Start of Block
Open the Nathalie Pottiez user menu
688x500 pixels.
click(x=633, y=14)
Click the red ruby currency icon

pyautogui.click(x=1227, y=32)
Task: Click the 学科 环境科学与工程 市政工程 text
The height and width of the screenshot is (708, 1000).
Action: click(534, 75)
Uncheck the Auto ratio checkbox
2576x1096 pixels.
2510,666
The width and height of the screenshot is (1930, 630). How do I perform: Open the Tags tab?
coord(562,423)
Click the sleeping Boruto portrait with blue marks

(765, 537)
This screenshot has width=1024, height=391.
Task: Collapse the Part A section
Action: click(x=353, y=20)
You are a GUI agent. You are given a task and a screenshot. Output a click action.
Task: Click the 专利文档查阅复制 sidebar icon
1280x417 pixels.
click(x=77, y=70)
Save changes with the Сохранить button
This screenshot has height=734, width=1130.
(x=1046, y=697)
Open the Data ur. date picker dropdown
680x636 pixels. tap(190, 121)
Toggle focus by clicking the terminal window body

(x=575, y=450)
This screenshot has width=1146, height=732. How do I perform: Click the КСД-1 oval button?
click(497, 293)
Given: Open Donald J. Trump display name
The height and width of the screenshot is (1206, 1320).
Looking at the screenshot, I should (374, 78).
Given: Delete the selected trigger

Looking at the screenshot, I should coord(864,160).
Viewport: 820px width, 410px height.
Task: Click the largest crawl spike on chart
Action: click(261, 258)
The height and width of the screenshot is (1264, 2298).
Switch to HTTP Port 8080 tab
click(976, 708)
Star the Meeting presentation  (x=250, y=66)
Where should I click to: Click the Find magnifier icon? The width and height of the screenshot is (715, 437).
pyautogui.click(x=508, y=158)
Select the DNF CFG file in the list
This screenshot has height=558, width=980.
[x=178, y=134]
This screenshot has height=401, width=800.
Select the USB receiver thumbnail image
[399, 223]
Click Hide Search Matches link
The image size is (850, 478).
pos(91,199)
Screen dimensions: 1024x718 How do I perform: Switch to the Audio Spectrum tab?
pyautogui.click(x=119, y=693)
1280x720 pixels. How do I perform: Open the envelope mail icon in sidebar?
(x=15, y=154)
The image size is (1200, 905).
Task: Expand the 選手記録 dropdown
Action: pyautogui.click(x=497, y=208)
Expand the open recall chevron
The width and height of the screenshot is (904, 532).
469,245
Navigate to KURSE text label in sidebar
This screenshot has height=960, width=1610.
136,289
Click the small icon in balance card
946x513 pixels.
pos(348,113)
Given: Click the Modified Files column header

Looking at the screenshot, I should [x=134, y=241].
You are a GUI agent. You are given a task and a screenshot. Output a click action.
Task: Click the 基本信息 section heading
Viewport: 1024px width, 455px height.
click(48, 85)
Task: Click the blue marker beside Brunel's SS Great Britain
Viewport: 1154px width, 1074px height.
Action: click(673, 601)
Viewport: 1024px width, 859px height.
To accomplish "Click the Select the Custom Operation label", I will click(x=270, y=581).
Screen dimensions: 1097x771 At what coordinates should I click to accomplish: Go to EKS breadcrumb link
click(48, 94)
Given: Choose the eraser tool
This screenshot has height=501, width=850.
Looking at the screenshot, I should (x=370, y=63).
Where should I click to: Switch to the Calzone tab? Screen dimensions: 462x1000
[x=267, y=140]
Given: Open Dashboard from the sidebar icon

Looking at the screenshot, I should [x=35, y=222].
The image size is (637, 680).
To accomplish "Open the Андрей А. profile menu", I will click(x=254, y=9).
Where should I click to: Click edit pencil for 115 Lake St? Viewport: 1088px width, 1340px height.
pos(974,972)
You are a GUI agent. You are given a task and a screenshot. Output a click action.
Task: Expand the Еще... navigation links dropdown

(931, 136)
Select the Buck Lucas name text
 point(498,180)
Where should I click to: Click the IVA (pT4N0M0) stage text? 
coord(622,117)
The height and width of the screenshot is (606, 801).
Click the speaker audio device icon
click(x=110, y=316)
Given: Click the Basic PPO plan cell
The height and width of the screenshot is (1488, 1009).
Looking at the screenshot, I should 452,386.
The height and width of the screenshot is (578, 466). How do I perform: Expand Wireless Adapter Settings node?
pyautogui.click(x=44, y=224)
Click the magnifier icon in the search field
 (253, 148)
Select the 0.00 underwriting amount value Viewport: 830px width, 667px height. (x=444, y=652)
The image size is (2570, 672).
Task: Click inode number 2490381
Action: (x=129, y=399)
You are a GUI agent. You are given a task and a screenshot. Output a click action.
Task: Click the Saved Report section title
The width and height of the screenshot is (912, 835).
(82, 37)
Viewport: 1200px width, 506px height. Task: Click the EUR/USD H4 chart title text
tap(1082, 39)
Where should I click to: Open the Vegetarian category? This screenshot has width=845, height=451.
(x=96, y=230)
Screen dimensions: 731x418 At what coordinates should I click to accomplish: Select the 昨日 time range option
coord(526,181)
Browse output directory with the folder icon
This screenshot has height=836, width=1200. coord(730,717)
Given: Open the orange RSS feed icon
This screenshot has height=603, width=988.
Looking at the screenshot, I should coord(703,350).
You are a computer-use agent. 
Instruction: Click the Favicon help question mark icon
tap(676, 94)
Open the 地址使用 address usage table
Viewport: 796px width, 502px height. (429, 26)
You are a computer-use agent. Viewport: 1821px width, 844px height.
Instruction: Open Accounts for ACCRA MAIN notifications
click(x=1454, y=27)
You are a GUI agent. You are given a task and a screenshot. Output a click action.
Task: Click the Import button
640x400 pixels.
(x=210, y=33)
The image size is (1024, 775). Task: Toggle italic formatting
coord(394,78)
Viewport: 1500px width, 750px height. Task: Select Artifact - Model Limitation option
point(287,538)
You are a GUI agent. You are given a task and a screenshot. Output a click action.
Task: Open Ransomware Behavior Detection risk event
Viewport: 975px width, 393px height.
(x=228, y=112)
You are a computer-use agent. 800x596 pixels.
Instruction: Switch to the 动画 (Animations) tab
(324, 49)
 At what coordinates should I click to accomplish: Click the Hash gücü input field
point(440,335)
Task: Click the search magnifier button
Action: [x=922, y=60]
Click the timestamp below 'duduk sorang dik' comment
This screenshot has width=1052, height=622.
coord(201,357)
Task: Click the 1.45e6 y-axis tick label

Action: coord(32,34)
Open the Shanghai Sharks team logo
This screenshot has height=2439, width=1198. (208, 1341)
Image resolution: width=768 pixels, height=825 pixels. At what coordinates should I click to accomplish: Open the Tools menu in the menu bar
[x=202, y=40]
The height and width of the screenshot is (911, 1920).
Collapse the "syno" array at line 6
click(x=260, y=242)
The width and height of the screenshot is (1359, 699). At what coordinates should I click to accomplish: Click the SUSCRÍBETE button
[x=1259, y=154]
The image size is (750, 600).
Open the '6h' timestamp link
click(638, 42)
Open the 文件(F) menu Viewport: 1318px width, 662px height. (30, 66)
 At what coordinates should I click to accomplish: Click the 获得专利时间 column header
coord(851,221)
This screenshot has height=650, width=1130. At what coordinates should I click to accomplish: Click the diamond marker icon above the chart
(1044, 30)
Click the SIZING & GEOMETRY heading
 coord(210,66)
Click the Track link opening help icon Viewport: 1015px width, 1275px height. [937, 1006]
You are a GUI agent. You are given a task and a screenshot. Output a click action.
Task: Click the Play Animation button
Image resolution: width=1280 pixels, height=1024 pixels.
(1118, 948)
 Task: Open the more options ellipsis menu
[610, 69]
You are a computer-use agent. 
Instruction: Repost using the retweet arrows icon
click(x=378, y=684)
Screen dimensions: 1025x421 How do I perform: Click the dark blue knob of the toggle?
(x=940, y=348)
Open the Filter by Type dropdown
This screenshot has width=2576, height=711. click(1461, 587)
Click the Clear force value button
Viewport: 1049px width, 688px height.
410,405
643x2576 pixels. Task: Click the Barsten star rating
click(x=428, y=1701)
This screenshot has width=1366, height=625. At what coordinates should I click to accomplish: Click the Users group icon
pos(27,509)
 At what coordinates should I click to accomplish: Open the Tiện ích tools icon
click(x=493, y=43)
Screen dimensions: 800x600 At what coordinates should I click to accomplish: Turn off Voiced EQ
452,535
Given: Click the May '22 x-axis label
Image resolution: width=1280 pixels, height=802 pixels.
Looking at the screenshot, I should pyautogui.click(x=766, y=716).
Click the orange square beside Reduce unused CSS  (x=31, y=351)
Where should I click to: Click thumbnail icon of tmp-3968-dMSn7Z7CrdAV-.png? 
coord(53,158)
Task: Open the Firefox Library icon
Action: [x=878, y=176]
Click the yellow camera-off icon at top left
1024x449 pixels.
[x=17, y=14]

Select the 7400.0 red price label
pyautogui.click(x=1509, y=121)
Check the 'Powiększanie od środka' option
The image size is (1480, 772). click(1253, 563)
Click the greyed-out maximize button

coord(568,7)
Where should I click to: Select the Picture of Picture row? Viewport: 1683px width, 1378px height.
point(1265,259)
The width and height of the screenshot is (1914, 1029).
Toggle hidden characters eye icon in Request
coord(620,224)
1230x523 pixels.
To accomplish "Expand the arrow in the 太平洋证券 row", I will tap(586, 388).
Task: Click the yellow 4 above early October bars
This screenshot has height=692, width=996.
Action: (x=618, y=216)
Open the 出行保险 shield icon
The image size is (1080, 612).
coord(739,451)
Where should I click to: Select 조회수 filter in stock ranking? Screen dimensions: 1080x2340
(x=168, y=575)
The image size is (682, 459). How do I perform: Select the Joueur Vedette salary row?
End of Block
Copy out every line of the data that includes the word "computer".

You are a computer-use agent. 
You are a computer-use agent. Viewport: 1821px width, 844px height.
You are a computer-use agent. 800x596 pixels.
You are a computer-use agent. 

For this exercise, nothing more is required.